Ewen explained to V3 that a typical weather forecast weighs in at around 400GB every time information is fed through the system. The Met Office runs the forecast several times a day using a number of different model configurations to ensure the best possible outcome.
“We run weather forecasts using the 'ensemble technique'. Rather than running a forecast once, we run the same model a number of times and, every time we run it, we make slight variations in initial conditions to explore how much that might change the forecast. After all, the weather is a classic example of a chaotic system," said Ewen.
“If we get an 'ensemble' of forecasts that all say very different things, then we can't really have any confidence in any of them. But if we run that forecast a number of times with slightly different assumptions and get much the same answer, then we can have a high degree of confidence in all of them," said Ewen.
The approach generates useful information around probabilities and confidence, which can be delivered as part of the forecast.
As noted, though, this creates a lot of data, and it’s not data that is just required by the Met Office.
"It's not just that the forecast is big, but also, no one wants yesterday's weather forecast. It's not just about moving 400GB of data, it's about moving that data quickly enough so that the Met Office and others can do something useful with it," he said.
"That's a growing challenge."
So, as weather forecasts get bigger and more complex, the Met Office is already considering new ways to deal with rising data loads, with the goal of passing on as much information as quickly as possible but also reducing the dataset size to be as small as possible, while containing all the relevant information.
"There are two fundamental approaches to achieve this. The first is to be more selective about the data that is sent. The second is to bring problems - or algorithms - to data," he said.
"We are beginning to use geospatial standards. Instead of taking large datasets and extracting the information that you need from them at destination, increasingly we're subsetting data of interest at source. The subsetting domain could be geospatial or temporal," said Ewen.
However, even this approach is unlikely to hold up in the future.
"Over the course of the next decade or so, even the data required to do that will get too big and too unwieldy," he warned. "We're looking at emerging technologies that are about truly bringing problems to data.
"There will be applications in which the most efficient method will be to operate algorithms and smaller data against very big data, at source.

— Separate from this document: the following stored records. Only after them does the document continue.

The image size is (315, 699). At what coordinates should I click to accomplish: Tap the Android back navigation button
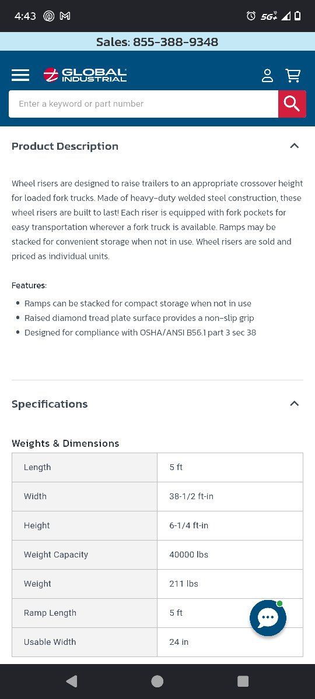(x=71, y=681)
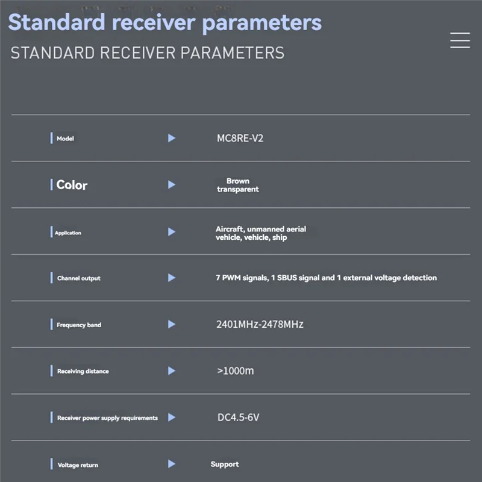Click the Brown transparent color value

pyautogui.click(x=237, y=185)
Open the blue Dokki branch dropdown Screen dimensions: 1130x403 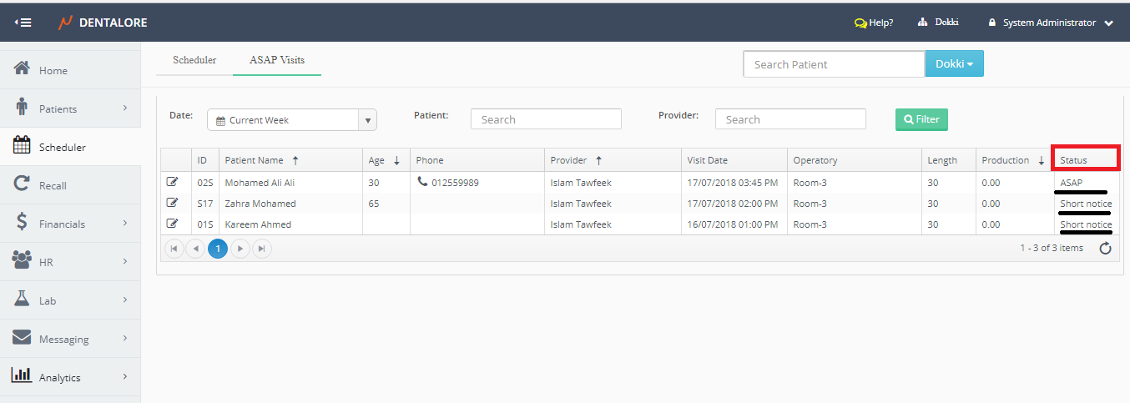click(954, 63)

We already have some early examples of these using emerging technologies," he said.
Different data scientist demands
With this huge rise in data it would seem a logical step to assume the Met Office is hiring lots of data scientists to help. However, Ewen explained it’s not quite that simple.
"You can think about data at the Met Office in three 'domains'," said Ewen. "The first thing is data analysis to describe what has happened and what is happening. The Met Office's observations programme, for example, is all about establishing a picture of the atmosphere. That's one domain.

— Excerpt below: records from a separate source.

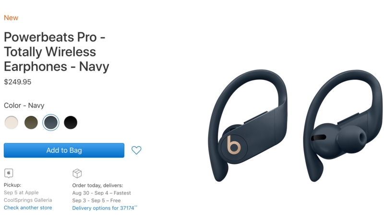Select the Moss green color swatch
Screen dimensions: 384x219
pos(31,123)
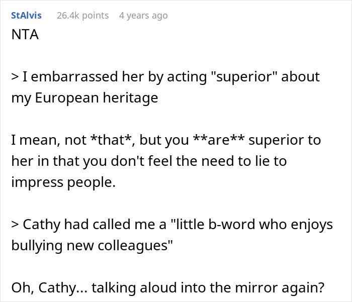
Task: Click the words "Oh, Cathy..."
Action: click(42, 287)
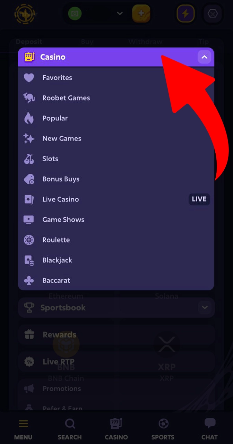This screenshot has width=233, height=444.
Task: Open Roobet Games
Action: (x=66, y=98)
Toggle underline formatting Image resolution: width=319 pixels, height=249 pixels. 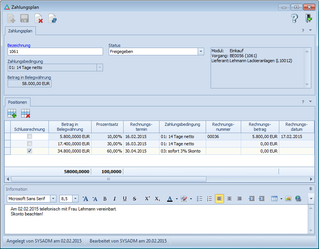[124, 199]
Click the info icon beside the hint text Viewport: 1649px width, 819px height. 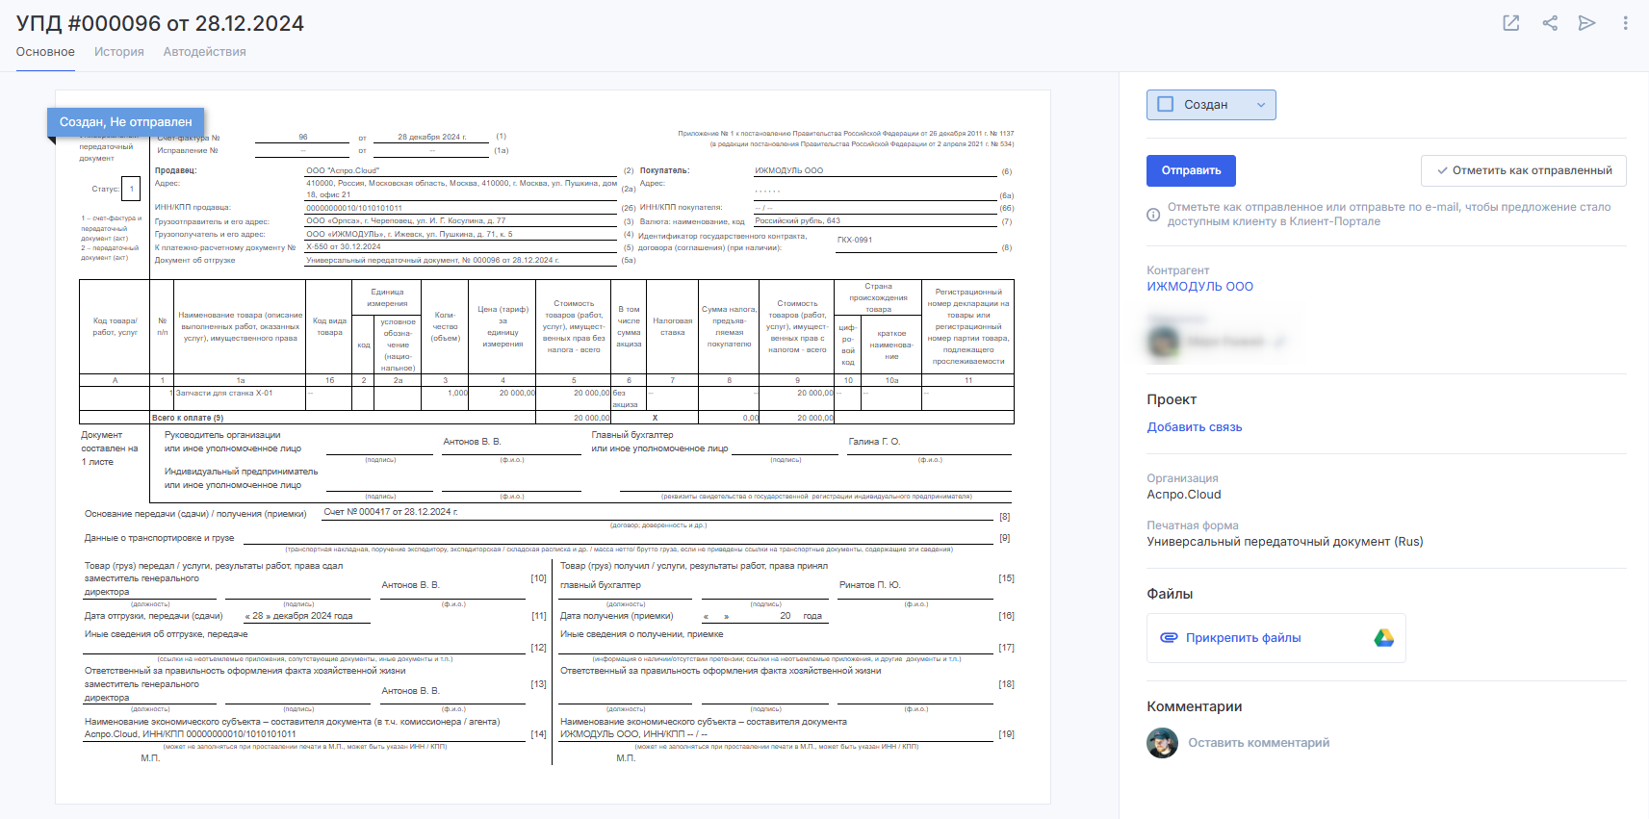[x=1153, y=215]

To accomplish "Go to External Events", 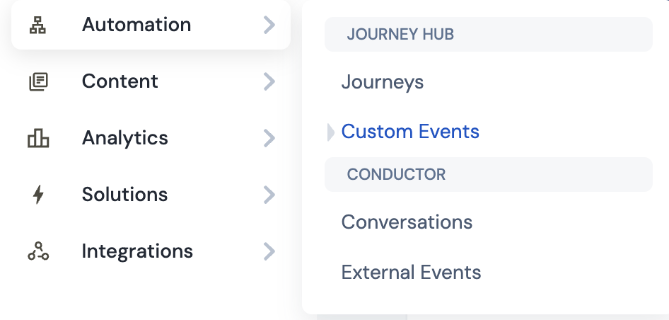I will tap(411, 272).
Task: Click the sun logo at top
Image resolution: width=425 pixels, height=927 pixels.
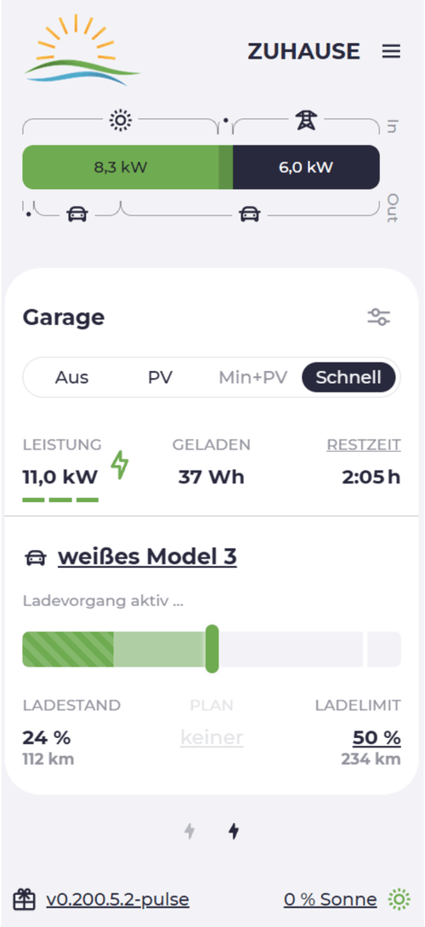Action: [82, 50]
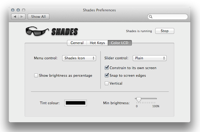Click the Shades sunglasses logo
200x132 pixels.
coord(37,31)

"The second is why did it happen? And that's a different question to 'what's happened'. Then, based on understanding what happened and why it happened, you stand a fighting chance of predicting what will happen. So, three clear domains: what happened, why did it happen and what will happen?

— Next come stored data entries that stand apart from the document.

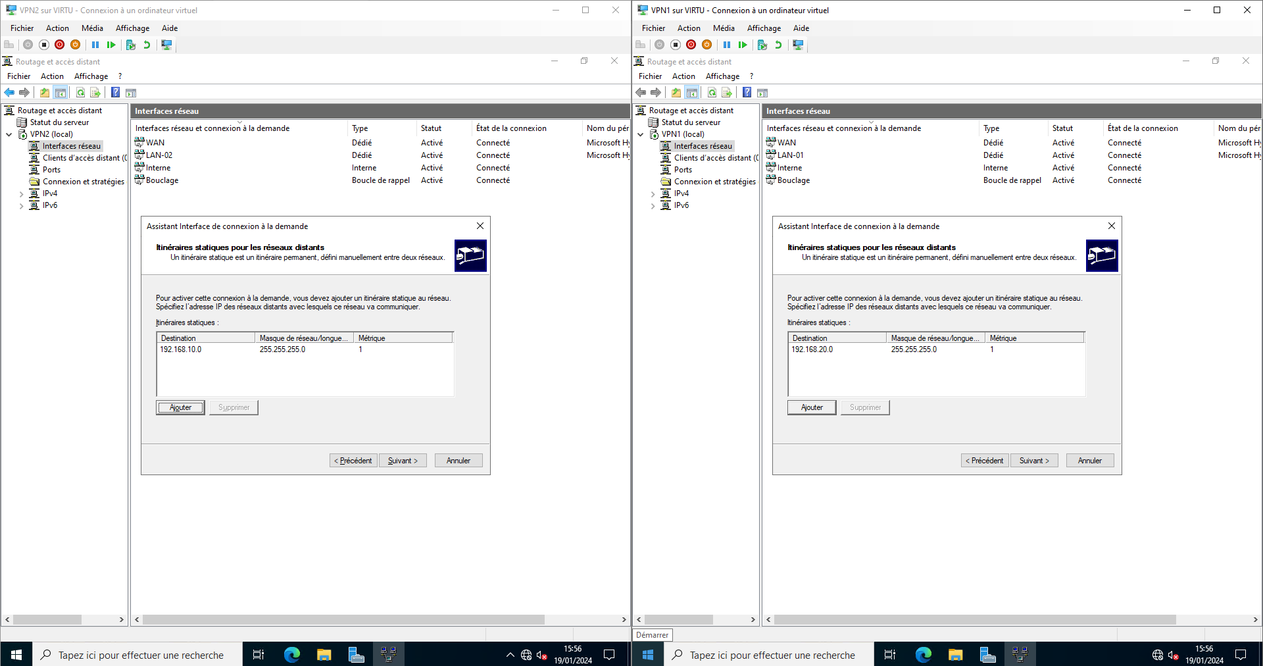Click the orange Save state icon in VPN2 window
1263x666 pixels.
click(x=76, y=45)
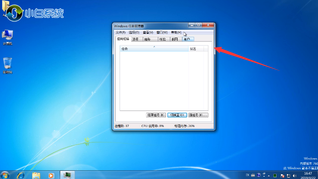Open the 查看(V) menu
Image resolution: width=318 pixels, height=179 pixels.
coord(148,33)
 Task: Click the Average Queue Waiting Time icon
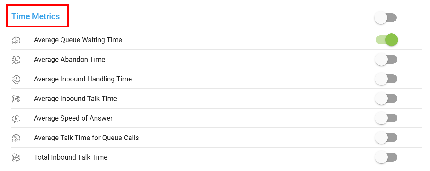click(16, 40)
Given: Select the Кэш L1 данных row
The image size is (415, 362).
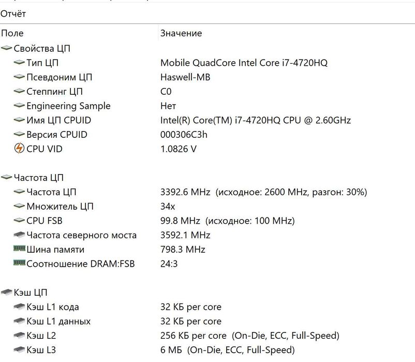Looking at the screenshot, I should [x=58, y=322].
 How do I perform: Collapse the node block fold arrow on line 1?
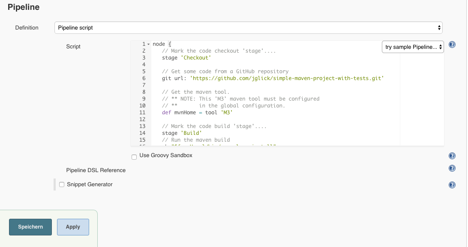click(148, 45)
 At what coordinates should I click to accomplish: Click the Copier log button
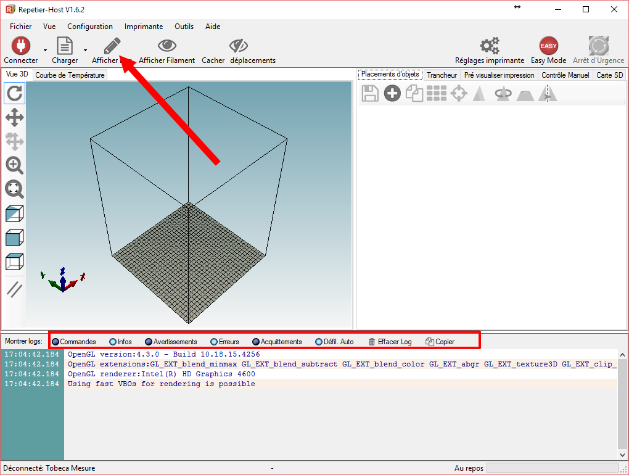point(440,342)
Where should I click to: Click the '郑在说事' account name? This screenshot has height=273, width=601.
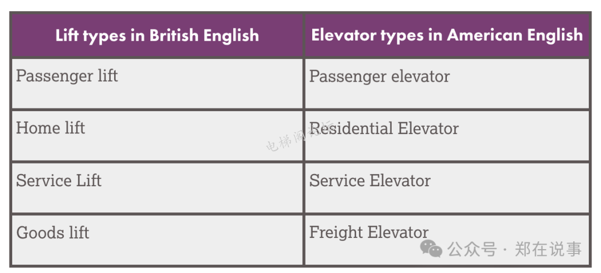point(548,249)
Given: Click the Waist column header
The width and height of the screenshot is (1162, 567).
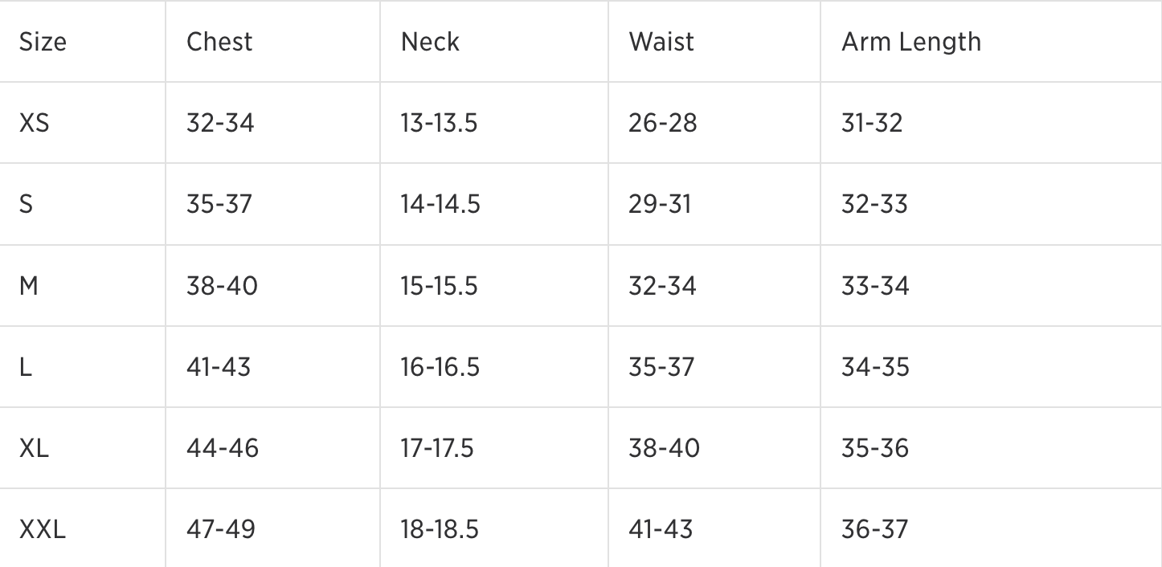Looking at the screenshot, I should point(661,42).
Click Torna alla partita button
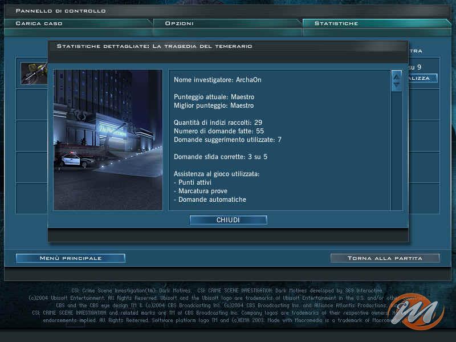Viewport: 456px width, 342px height. [385, 258]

"If you break those domains down, and you ask the question, what would a data scientist add? Well, in the area of what's happened, potentially quite a lot because there's quite a lot of value to be added in the 'what happened?' area. And, because it's largely the realm of statistics, and big data and all the kinds of things that data scientists are about, that's good."
However, with regards to the question "why did it happen?", Ewen argued that's largely driven by the laws of physics and highly specialist knowledge: "So rather than have a data scientist answer that question, you're much more likely to get a better answer if you have a physicist answering that question,” he added.
"Consequently, in the domain of 'why did it happen?' for us - and this won't be the same for everybody - data scientists probably wouldn't be much use.
"In the domain of 'what will happen?', purely on weather forecasts, once again, they'd probably not be much help. But if you think more broadly that's not the question that people are often asking. People are asking questions like 'will my high street likely be busier tomorrow than it was today?'," said Ewen.
That might involve basic climate data, but mixed with business data that the average data scientist ought to be most comfortable working with.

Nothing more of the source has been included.